DIRECTIONS
Give the records below as a numbered list, one item per line, and leave out the blank lines.

STORED DATA
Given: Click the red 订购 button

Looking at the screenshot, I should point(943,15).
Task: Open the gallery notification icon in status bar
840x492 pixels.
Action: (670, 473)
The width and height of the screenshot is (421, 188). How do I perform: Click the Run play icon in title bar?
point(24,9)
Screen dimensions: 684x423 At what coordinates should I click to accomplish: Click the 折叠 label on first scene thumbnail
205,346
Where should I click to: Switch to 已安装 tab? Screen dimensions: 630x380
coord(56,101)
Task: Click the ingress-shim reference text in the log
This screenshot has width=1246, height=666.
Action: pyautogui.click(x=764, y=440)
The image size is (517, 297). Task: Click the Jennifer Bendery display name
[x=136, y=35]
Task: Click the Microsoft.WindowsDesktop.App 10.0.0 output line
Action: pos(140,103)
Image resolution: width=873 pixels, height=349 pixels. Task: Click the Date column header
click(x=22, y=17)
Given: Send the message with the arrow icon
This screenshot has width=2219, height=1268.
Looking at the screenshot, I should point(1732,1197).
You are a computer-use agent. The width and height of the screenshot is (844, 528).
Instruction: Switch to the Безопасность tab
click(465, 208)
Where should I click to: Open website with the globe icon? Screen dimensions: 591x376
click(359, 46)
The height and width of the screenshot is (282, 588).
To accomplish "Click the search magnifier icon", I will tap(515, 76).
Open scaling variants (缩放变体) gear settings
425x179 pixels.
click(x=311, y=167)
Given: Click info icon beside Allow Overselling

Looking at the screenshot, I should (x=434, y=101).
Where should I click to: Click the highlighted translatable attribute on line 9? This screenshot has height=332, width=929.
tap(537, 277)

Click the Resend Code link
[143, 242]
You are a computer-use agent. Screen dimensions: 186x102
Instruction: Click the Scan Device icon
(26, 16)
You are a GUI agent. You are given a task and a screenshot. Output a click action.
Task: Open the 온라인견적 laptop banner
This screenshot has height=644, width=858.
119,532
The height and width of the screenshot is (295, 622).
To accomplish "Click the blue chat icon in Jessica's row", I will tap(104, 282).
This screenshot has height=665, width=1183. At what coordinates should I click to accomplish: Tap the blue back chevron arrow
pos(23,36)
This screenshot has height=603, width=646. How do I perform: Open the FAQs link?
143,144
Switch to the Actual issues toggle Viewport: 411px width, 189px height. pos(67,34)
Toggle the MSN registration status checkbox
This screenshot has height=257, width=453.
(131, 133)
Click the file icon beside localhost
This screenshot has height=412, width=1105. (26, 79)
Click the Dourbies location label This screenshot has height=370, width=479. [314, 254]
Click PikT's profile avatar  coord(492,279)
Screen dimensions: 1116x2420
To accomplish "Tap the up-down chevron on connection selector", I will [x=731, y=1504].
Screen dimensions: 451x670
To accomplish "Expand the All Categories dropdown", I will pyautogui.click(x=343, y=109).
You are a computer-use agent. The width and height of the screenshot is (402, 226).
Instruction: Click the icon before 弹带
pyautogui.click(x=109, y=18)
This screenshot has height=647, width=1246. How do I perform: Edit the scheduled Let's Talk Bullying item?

TASK OUTPUT
1. Given: Click the red 订购 button
2. Looking at the screenshot, I should point(943,15).
3. Task: Open the gallery notification icon in status bar
4. 840x492 pixels.
5. Action: (670, 473)
6. The width and height of the screenshot is (421, 188). How do I perform: Click the Run play icon in title bar?
7. point(24,9)
8. Screen dimensions: 684x423 At what coordinates should I click to accomplish: Click the 折叠 label on first scene thumbnail
9. 205,346
10. Where should I click to: Switch to 已安装 tab? Screen dimensions: 630x380
11. coord(56,101)
12. Task: Click the ingress-shim reference text in the log
13. This screenshot has width=1246, height=666.
14. Action: pyautogui.click(x=764, y=440)
15. The image size is (517, 297). Task: Click the Jennifer Bendery display name
16. [x=136, y=35]
17. Task: Click the Microsoft.WindowsDesktop.App 10.0.0 output line
18. Action: pos(140,103)
19. Image resolution: width=873 pixels, height=349 pixels. Task: Click the Date column header
20. click(x=22, y=17)
21. Given: Send the message with the arrow icon
22. This screenshot has width=2219, height=1268.
23. Looking at the screenshot, I should point(1732,1197).
24. You are a computer-use agent. The width and height of the screenshot is (844, 528).
25. Instruction: Switch to the Безопасность tab
26. click(465, 208)
27. Where should I click to: Open website with the globe icon? Screen dimensions: 591x376
28. click(359, 46)
29. The height and width of the screenshot is (282, 588).
30. To accomplish "Click the search magnifier icon", I will tap(515, 76).
31. Open scaling variants (缩放变体) gear settings
32. 425x179 pixels.
33. click(x=311, y=167)
34. Given: Click info icon beside Allow Overselling
35. Looking at the screenshot, I should (x=434, y=101).
36. Where should I click to: Click the highlighted translatable attribute on line 9? This screenshot has height=332, width=929.
37. tap(537, 277)
38. Click the Resend Code link
39. [143, 242]
40. You are a computer-use agent. Screen dimensions: 186x102
41. Instruction: Click the Scan Device icon
42. (26, 16)
43. You are a GUI agent. You are given a task and a screenshot. Output a click action.
44. Task: Open the 온라인견적 laptop banner
45. This screenshot has height=644, width=858.
46. 119,532
47. The height and width of the screenshot is (295, 622).
48. To accomplish "Click the blue chat icon in Jessica's row", I will tap(104, 282).
49. This screenshot has height=665, width=1183. At what coordinates should I click to accomplish: Tap the blue back chevron arrow
50. pos(23,36)
51. This screenshot has height=603, width=646. How do I perform: Open the FAQs link?
52. 143,144
53. Switch to the Actual issues toggle Viewport: 411px width, 189px height. pos(67,34)
54. Toggle the MSN registration status checkbox
55. This screenshot has height=257, width=453.
56. (131, 133)
57. Click the file icon beside localhost
58. This screenshot has height=412, width=1105. (26, 79)
59. Click the Dourbies location label This screenshot has height=370, width=479. [314, 254]
60. Click PikT's profile avatar  coord(492,279)
61. Screen dimensions: 1116x2420
62. To accomplish "Tap the up-down chevron on connection selector", I will [x=731, y=1504].
63. Screen dimensions: 451x670
64. To accomplish "Expand the All Categories dropdown", I will pyautogui.click(x=343, y=109).
65. You are a computer-use agent. The width and height of the screenshot is (402, 226).
66. Instruction: Click the icon before 弹带
67. pyautogui.click(x=109, y=18)
68. This screenshot has height=647, width=1246. How do I perform: Edit the scheduled Let's Talk Bullying item?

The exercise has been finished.